- _Task inputs_
....................
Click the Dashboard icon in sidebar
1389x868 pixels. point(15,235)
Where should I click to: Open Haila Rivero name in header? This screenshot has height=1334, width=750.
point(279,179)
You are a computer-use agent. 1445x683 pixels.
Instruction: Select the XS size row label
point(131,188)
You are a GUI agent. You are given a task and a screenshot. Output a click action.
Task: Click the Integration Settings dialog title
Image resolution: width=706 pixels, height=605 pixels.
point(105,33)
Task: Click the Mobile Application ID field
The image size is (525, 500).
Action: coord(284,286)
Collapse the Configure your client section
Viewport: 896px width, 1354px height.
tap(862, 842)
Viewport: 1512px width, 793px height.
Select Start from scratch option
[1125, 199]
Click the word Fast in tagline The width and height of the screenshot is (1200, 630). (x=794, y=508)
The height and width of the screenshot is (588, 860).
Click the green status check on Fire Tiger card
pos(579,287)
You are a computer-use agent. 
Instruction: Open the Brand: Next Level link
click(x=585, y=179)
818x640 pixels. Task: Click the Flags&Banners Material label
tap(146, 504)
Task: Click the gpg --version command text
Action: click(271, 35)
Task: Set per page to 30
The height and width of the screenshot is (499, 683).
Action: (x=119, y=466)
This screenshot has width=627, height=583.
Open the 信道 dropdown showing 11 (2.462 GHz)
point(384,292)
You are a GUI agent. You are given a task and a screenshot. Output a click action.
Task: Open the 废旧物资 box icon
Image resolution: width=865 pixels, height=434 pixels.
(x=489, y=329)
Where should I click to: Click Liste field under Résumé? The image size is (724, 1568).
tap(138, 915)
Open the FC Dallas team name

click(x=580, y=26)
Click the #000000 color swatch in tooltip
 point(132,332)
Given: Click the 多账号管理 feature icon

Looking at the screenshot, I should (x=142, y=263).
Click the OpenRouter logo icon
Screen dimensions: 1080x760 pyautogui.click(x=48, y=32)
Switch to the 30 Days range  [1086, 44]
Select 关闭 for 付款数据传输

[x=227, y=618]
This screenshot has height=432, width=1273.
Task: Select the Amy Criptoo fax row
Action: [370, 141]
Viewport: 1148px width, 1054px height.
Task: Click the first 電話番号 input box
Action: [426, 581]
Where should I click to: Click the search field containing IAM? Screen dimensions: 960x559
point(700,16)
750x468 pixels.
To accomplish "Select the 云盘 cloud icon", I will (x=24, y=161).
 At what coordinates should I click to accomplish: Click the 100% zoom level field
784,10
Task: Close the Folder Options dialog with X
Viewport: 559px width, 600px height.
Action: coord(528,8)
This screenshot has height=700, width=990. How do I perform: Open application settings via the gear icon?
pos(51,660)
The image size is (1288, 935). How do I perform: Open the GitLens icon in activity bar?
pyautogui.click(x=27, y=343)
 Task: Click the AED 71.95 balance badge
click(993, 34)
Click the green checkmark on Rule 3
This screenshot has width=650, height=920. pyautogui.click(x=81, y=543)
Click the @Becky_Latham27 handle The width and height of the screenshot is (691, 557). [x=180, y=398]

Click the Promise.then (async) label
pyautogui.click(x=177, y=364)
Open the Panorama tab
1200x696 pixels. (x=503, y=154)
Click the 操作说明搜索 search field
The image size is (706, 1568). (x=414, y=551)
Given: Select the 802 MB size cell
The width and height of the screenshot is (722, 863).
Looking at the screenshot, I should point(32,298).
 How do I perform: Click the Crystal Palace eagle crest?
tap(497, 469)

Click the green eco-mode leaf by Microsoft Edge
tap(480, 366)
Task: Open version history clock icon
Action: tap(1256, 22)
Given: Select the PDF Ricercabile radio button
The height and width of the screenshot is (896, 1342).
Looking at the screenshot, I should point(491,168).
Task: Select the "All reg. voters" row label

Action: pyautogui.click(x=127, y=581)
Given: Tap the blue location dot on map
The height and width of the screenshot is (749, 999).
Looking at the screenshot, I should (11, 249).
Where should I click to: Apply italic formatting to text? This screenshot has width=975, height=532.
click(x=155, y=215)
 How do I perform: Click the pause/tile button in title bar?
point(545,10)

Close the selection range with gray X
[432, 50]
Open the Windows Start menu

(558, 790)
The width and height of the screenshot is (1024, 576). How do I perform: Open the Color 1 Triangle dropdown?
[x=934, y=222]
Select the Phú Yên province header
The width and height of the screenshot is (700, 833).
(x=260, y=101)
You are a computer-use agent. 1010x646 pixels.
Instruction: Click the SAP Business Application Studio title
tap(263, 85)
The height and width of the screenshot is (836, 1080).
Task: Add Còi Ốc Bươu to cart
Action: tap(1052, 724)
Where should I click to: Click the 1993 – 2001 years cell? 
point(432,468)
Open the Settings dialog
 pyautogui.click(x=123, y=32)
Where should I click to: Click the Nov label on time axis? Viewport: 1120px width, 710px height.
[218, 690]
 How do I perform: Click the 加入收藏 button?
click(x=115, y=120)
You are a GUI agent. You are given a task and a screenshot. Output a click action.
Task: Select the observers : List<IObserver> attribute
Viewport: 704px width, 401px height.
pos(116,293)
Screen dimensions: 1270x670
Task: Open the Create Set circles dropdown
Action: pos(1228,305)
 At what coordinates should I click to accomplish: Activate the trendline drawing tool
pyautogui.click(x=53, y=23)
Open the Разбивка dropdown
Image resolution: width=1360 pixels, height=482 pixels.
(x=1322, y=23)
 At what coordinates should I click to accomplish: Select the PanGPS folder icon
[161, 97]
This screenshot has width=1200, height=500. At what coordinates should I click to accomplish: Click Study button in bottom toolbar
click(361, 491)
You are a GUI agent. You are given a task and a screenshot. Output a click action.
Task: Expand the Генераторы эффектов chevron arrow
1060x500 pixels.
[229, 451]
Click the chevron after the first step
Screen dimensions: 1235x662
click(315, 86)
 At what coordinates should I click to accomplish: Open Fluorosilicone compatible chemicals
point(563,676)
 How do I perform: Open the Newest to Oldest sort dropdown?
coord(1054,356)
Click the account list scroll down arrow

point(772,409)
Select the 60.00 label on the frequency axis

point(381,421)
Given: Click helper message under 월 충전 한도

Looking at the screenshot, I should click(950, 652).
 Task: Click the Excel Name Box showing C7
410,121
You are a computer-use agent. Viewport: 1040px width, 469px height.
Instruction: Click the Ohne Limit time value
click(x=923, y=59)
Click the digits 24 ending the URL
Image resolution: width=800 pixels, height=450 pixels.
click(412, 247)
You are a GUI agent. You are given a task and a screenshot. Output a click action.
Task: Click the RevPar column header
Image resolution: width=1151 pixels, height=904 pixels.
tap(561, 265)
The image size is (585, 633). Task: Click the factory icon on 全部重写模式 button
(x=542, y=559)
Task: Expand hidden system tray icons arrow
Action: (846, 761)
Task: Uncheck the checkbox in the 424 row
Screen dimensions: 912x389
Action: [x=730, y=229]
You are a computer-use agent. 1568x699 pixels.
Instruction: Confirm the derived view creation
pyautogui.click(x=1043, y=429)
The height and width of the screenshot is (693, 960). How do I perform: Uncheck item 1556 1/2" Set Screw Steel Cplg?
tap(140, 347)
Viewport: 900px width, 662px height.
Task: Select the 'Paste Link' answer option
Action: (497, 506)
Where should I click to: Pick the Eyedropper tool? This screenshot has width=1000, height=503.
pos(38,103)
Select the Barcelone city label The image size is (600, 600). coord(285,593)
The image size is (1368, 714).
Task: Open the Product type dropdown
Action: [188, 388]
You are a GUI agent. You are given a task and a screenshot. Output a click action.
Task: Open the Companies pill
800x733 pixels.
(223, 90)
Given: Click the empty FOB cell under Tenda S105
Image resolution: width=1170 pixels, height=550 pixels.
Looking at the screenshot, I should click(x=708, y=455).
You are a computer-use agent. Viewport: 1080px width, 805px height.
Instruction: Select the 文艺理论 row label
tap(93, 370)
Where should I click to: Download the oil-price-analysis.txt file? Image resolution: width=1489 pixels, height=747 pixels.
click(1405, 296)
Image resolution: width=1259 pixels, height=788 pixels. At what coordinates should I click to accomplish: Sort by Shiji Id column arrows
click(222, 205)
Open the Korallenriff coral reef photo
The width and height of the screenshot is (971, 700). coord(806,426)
....................
- _Work item_
Report every line of the data in which "computer" appears.

- _Task solution_
You are a computer-use agent. 1445x683 pixels.
You are a computer-use agent. 
You are a computer-use agent. 1010x646 pixels.
You are a computer-use agent. Viewport: 1040px width, 469px height.
You are a computer-use agent. 1568x699 pixels.
You are a computer-use agent. Viewport: 1080px width, 805px height.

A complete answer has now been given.